Part of the American History & Genealogy Project

Revolutionary War Women


Mary Buckman Brown
The wife of Francis Brown is one of the unsung heroines of the Revolutionary War. She was born in 1740, and died in Lexington in 1804. The only biography of her merely states that she was "small in stature, quiet and retiring; of great refinement and of considerable culture." But the descendants of Mr. and Mrs. Francis Brown are many and they have always been prominent or representative citizens in that part of New England. Her husband traced his descent bade to earliest Colonial ancestry in the persons of "John Brown and Dorothy his wife," who came to the New World in 1630. The knowledge of the Lexington Minute Men is such as to show that Francis Brown was a man of great decision of character, and well fitted by nature and training to meet the impending crises of that time. In letters treasured by his descendants we find the highest tribute to the true courage of his wife, and of her heroic conduct, when during the war her house was attacked, and after a hasty concealment of her household treasures, she was obliged to retreat to the woods and care for her children there for several days.

Elizabeth Clay
Elizabeth Clay, the mother of Henry Clay, was born in the county of Hanover, in Virginia, in 1750. Her early education was such as was attainable at that period in the colony. She was the younger of two daughters who were the only children of George and Elizabeth Hudson, and before she was fifteen years old she had married John Clay, a preacher of the Baptist denomination. She became the mother of eight children and Henry Clay was among the elder of these. Her husband died during the Revolution, and some years after Mrs. Clay contracted a second marriage with Mr. Henry Watkins, and in course of time eight more children were added to her family. The cares devolving upon her in the charge of so many children and the superintendence of domestic concerns naturally occupied her time to the exclusion of any participation in matters of public interest. She must, however, have borne her share in the agitations and dangers of the time, in behalf of those who claimed her maternal solicitude and guidance. She died in 1827, having survived most of her children.

Mrs. Richard Cranch
Mary Smithy the elder sister of Abigail Adams, was married in 1762 Richard Cranch, afterwards Judge of the Court of Common Pleas in Massachusetts. In 1775 the family moved from Boston to Quincy, then a part of Braintree, where they continued to reside till 1811. In October of that year both Mr. and Mrs. Cranch died and were buried on the same day. Mrs. Cranch is remembered for the work she accomplished in collecting supplies and clothing for the ragged army in the Revolution. Judge William Cranch was her son.

Sabrina Elliott
In times of national stress a turn of wit has often done more to strengthen the spirit of a cause than a deed of spectacular resistance.
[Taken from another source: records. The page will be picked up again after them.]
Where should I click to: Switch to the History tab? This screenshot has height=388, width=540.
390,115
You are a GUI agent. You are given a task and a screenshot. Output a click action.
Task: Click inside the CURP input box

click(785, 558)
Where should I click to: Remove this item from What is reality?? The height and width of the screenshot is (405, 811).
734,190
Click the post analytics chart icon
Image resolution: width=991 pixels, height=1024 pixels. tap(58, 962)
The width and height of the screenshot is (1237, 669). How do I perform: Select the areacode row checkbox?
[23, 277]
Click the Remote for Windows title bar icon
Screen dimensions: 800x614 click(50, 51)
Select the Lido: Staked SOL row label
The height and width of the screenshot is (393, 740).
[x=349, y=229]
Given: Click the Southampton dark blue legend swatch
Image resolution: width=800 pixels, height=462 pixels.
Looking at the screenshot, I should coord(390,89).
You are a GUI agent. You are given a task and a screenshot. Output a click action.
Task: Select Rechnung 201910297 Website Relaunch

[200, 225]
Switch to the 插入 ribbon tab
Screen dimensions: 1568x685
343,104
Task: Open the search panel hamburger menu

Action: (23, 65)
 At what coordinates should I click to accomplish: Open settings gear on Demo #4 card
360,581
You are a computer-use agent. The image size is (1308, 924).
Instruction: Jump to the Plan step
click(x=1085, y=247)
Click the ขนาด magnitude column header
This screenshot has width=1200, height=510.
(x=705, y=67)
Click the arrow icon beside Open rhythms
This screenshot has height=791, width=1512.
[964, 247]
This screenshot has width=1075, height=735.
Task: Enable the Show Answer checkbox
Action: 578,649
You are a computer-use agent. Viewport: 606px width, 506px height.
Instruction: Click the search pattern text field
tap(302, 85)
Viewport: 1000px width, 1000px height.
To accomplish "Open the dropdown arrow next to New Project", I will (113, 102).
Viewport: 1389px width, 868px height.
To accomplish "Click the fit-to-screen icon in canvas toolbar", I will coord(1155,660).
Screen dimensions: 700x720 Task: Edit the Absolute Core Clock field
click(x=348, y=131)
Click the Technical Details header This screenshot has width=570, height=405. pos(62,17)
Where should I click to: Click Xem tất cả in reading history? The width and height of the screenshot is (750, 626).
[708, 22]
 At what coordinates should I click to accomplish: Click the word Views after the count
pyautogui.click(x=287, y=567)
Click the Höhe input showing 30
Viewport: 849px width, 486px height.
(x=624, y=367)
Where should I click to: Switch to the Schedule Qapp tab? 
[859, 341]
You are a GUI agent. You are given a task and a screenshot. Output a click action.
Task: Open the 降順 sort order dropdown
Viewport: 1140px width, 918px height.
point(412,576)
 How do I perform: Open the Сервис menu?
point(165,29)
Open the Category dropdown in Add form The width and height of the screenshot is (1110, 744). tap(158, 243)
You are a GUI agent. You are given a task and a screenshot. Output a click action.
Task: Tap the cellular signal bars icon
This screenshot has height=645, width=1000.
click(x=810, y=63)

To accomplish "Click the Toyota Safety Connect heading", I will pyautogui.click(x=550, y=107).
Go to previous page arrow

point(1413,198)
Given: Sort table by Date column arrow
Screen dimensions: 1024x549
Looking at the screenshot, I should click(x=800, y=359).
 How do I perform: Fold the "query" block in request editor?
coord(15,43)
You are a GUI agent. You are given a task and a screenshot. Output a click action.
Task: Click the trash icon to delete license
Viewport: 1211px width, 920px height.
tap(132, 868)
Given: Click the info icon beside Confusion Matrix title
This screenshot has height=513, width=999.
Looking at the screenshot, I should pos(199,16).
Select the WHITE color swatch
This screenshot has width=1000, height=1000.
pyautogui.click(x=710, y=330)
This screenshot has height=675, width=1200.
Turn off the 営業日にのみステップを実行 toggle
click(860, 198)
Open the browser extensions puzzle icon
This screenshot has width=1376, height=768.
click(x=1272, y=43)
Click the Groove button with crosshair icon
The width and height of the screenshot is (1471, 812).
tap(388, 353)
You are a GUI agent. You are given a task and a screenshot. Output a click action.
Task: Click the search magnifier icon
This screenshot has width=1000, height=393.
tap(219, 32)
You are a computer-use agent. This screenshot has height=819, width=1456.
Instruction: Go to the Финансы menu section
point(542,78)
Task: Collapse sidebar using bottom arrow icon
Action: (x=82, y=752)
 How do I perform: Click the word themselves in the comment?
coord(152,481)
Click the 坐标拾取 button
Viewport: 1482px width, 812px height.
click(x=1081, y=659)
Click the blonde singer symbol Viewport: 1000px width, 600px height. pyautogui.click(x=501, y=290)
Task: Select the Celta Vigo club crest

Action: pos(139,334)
The following anecdote of Sabrina Elliott's wit illustrates the point. Living a widow, and unprotected, her home was raided by the enemy's soldiers, and the British officer in command personally supervised the plundering of her poultry houses. Afterward, in surveying the wreck, she observed straying about the premises an old Muscovy drake winch had escaped the general search. She immediately had him caught, and mounting a servant on horseback, ordered him to follow and deliver the bird to the officer, with her compliments and to express her grief that in the hurry of departure he had left such an important acquisition behind.

This story, laughed over by grim camp fires, did more to hearten the discouraged American soldiers than hysterical resistance to the enemy on the woman's part could possibly have done.

Elizabeth Peabody
Elizabeth Smith, better known as Mrs. Stephen Peabody, was the sister of Abigail Adams, and was also remarkable in character and influence. She was born in 1750 and married the Reverend John Shaw, of Haverhill. Her second husband was the Reverend Stephen Peabody, at Atkinson. Like her distinguished sister, she possessed superior powers of conversation, combined with a fine person and polished and courtly manners. Her house at Haverhill was the center of an elegant little circle of society for many years after the Revolution, and the most cultivated and learned from Boston and its vicinity gathered there.

Her correspondence shows her to have been an ardent patriot and advocate for her country. "Lost to virtue, lost to humanity must that person be," she writes to her brother-in-law, John Adams, "who can view without emotion the complicated distress of this injured land. Evil tidings molest our habitations and wound our peace. Oh, my brother "Oppression is enough to make a wise people mad."

Mrs. Peabody's very useful life terminated at the age of sixty-three.